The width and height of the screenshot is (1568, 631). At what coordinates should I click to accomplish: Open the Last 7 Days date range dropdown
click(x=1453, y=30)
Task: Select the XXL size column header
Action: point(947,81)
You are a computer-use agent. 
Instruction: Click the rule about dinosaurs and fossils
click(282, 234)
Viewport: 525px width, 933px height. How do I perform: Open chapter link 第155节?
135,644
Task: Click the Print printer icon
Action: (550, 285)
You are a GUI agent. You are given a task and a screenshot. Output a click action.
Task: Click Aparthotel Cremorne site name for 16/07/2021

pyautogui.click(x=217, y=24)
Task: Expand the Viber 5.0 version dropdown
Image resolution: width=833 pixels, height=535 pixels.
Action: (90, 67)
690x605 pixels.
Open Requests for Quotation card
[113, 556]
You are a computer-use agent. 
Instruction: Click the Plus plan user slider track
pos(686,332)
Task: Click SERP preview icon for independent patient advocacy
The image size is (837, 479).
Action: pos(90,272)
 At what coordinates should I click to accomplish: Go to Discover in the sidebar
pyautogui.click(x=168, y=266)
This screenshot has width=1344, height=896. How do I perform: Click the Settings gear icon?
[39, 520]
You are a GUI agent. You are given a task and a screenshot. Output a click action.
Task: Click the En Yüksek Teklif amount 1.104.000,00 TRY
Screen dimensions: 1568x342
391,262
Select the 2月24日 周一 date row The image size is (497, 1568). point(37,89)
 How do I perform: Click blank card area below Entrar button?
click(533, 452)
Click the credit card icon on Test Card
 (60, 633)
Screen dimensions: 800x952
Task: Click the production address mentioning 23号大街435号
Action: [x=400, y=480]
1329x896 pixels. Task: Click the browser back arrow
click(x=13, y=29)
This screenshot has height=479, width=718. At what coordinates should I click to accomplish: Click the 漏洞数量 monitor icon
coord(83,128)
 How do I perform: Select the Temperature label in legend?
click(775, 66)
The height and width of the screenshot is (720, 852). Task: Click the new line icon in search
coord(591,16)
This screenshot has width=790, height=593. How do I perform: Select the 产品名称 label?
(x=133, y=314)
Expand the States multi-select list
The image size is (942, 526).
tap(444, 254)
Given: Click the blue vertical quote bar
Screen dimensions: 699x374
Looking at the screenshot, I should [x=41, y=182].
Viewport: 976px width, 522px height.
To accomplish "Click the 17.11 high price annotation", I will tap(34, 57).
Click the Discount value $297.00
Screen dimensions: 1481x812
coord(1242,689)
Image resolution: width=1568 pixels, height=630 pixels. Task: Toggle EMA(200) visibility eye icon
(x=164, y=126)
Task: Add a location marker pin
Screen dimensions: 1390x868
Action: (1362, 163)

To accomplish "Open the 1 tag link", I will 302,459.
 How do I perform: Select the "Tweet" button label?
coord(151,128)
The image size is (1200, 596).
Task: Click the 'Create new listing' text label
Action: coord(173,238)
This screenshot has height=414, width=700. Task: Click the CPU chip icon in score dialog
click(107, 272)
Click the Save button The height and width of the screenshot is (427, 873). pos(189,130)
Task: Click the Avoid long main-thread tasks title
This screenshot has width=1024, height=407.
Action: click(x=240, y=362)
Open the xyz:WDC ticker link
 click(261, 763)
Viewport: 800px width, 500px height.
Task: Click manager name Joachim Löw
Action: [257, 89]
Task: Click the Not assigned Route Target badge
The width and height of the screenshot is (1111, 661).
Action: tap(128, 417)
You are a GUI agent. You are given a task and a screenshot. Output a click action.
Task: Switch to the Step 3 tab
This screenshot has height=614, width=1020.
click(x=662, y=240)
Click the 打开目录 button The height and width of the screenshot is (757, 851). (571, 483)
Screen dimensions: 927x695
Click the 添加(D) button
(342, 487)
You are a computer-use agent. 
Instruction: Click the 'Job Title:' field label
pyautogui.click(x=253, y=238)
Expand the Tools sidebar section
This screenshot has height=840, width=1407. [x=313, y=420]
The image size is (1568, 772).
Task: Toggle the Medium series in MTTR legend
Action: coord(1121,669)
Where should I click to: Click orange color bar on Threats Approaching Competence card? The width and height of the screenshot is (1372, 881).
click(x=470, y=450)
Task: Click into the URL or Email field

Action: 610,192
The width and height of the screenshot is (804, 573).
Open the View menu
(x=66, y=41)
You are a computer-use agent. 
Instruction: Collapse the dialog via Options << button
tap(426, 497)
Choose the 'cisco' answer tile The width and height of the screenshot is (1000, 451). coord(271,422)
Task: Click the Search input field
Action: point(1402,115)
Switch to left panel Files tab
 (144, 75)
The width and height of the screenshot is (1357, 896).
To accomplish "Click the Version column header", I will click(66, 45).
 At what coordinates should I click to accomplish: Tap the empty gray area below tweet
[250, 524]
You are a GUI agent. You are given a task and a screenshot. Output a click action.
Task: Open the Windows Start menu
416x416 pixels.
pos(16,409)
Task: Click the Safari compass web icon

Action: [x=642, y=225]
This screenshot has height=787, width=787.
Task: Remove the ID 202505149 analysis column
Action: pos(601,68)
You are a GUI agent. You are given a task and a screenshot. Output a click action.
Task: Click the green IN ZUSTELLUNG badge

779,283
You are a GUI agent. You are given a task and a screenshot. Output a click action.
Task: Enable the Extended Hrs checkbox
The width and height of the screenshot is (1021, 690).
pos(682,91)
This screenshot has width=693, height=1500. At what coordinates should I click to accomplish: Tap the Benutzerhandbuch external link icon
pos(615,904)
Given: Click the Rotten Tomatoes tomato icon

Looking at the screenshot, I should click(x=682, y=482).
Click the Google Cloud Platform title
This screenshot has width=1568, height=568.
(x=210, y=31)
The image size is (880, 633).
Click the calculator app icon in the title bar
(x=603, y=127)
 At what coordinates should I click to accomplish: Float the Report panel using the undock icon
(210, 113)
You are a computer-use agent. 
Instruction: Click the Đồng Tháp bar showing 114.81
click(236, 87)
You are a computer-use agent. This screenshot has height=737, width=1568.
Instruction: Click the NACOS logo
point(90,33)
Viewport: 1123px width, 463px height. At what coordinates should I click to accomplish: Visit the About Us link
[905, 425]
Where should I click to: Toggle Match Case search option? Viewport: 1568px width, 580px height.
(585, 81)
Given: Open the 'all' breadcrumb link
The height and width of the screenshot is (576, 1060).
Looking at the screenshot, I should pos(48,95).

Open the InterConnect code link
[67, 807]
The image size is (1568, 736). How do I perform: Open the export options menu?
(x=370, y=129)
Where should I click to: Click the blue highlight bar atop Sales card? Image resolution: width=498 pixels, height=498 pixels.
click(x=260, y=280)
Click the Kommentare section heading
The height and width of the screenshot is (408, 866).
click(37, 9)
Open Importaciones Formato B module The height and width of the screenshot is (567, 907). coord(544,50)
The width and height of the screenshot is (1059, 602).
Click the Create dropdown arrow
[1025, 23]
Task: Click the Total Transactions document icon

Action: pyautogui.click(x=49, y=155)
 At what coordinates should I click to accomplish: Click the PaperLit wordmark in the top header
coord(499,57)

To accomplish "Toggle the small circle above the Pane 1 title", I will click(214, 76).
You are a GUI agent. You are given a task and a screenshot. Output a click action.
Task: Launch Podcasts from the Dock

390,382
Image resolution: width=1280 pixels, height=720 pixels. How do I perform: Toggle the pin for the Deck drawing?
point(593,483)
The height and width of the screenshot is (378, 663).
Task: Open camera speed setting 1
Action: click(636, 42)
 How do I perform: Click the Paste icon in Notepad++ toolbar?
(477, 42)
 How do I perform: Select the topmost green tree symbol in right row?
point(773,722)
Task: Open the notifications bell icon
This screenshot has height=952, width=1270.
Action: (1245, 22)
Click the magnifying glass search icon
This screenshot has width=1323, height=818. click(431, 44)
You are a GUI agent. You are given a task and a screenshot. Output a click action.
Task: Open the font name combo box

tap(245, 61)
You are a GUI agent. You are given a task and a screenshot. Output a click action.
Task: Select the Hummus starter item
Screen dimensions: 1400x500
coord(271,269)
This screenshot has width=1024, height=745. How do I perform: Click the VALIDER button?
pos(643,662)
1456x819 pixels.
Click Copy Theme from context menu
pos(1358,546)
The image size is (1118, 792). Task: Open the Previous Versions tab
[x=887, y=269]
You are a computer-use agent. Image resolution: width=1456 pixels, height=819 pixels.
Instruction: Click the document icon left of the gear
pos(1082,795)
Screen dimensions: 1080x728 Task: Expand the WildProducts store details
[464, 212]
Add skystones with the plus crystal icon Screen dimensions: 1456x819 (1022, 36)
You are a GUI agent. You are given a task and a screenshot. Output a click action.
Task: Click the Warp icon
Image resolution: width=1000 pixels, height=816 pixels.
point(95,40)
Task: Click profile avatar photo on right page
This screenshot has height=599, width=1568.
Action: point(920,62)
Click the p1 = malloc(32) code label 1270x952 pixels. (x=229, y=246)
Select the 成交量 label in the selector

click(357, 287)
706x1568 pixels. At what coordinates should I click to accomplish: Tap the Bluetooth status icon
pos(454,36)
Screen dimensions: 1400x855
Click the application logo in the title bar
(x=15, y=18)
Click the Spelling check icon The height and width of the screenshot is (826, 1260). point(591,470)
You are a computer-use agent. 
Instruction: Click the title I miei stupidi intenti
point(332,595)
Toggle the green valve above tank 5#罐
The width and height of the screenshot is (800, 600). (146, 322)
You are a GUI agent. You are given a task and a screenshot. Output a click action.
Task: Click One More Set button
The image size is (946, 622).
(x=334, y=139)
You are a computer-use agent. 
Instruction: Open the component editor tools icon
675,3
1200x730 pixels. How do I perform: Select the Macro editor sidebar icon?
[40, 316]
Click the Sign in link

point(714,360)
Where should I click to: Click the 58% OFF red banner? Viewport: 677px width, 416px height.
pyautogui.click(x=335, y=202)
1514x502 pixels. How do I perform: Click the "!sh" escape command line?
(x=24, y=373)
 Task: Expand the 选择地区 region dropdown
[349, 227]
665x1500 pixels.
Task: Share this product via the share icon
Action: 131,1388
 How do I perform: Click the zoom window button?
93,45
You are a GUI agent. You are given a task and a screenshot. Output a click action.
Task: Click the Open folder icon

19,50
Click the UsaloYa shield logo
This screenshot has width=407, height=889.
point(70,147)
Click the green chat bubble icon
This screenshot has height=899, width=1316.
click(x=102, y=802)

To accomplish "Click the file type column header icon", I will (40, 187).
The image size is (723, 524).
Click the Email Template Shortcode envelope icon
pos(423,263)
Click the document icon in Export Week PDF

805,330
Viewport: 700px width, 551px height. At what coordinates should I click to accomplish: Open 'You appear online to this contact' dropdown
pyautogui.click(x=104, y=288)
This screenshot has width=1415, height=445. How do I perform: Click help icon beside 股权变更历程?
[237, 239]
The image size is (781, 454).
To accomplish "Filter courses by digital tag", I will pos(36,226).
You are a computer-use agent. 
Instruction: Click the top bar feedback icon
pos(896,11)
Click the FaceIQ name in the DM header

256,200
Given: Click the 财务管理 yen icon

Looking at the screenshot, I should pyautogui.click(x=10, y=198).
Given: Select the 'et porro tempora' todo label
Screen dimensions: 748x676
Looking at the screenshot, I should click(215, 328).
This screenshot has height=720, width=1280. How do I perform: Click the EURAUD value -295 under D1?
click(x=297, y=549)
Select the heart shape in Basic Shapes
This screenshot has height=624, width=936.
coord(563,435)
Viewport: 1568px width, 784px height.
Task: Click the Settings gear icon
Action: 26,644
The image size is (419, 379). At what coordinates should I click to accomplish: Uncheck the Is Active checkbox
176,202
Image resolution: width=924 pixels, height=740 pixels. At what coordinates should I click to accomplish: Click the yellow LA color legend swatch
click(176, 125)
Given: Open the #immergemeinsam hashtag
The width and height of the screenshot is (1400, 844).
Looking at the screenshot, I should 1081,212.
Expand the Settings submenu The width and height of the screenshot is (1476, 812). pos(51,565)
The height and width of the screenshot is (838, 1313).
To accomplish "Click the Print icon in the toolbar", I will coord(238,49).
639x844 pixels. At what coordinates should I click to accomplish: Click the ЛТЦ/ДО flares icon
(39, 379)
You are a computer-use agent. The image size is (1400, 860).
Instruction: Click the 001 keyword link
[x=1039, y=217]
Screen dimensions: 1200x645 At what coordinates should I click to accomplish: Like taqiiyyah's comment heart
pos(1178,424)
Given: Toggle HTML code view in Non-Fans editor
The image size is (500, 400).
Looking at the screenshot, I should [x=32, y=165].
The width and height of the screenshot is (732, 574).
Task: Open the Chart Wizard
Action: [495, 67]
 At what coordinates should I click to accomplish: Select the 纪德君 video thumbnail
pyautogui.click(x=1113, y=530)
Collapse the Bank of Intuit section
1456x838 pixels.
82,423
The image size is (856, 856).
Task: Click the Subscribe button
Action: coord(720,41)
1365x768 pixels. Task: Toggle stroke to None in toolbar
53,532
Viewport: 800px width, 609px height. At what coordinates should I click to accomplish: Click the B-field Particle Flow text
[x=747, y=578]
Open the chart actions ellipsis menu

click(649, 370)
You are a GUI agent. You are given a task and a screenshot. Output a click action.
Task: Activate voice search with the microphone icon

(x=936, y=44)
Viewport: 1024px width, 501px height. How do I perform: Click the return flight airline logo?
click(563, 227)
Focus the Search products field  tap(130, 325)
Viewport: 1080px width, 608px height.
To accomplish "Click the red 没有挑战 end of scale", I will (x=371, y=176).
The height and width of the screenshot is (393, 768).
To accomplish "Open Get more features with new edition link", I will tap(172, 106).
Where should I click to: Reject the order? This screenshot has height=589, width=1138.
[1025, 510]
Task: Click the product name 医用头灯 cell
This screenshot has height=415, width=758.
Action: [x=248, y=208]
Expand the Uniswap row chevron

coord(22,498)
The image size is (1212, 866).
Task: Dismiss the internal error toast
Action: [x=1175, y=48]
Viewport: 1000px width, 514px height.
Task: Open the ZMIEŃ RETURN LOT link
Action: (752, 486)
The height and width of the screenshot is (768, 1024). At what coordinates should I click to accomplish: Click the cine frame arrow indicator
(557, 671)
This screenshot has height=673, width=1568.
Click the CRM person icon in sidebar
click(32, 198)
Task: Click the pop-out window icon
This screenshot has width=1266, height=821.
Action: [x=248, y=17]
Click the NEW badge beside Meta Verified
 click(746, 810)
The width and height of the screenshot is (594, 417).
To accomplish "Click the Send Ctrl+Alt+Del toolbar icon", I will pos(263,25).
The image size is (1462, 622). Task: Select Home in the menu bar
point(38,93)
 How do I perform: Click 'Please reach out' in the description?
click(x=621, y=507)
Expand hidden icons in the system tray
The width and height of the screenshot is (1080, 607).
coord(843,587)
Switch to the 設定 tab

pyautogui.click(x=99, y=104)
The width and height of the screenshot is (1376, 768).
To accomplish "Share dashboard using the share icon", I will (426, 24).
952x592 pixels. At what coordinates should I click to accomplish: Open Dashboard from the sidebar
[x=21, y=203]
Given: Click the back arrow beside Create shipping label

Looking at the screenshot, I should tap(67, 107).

Work instructions:
Starting at the line that contains "How do I perform: Click 'Please", retype each line through the end of the listing above and nothing else.

Response to this exercise:
 How do I perform: Click 'Please reach out' in the description?
click(x=621, y=507)
Expand hidden icons in the system tray
The width and height of the screenshot is (1080, 607).
coord(843,587)
Switch to the 設定 tab

pyautogui.click(x=99, y=104)
The width and height of the screenshot is (1376, 768).
To accomplish "Share dashboard using the share icon", I will (426, 24).
952x592 pixels. At what coordinates should I click to accomplish: Open Dashboard from the sidebar
[x=21, y=203]
Given: Click the back arrow beside Create shipping label

Looking at the screenshot, I should tap(67, 107).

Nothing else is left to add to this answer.